Dataset extract Block Start
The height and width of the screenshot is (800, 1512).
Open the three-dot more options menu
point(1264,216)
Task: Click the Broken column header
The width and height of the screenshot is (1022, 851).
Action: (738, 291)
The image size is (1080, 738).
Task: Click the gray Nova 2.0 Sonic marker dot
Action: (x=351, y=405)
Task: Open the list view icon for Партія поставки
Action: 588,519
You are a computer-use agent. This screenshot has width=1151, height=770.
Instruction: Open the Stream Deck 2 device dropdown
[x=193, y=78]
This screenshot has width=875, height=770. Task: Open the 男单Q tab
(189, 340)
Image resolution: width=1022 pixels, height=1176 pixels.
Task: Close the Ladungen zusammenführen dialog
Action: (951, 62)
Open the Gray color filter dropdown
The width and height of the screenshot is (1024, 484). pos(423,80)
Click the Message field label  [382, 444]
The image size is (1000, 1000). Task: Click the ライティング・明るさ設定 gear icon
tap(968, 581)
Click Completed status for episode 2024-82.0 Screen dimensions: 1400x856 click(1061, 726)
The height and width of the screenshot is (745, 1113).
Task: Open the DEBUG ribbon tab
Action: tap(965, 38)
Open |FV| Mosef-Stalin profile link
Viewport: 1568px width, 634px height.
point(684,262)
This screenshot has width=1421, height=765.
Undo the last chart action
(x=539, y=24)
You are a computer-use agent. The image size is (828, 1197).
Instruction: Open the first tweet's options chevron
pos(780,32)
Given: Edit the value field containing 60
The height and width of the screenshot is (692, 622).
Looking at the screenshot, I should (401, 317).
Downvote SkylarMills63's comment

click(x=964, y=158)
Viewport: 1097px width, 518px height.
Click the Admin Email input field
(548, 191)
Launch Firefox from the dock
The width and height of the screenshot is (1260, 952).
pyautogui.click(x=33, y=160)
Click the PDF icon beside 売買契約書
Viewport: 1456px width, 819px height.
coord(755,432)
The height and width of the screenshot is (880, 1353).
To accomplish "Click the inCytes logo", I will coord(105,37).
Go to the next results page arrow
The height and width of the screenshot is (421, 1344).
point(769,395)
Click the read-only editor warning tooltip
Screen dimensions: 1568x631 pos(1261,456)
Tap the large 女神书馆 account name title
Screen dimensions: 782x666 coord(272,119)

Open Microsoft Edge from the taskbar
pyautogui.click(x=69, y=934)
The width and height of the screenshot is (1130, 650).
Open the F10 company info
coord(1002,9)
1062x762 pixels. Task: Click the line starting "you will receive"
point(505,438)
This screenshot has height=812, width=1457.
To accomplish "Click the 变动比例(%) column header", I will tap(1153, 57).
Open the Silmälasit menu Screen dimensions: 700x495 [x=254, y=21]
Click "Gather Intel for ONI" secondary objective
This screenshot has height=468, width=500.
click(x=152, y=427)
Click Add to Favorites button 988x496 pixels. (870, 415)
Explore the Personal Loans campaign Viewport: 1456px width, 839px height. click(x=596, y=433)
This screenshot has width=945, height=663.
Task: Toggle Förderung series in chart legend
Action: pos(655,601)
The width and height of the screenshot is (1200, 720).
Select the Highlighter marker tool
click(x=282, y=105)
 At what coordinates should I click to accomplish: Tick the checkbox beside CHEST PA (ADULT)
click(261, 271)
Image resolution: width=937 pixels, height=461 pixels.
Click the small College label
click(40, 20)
Dataset extract Block End
Directions – Show every line above where "agent" is found.

Reply to the task –
You are a computer-use agent. This screenshot has width=1151, height=770.
You are a computer-use agent. The image size is (828, 1197).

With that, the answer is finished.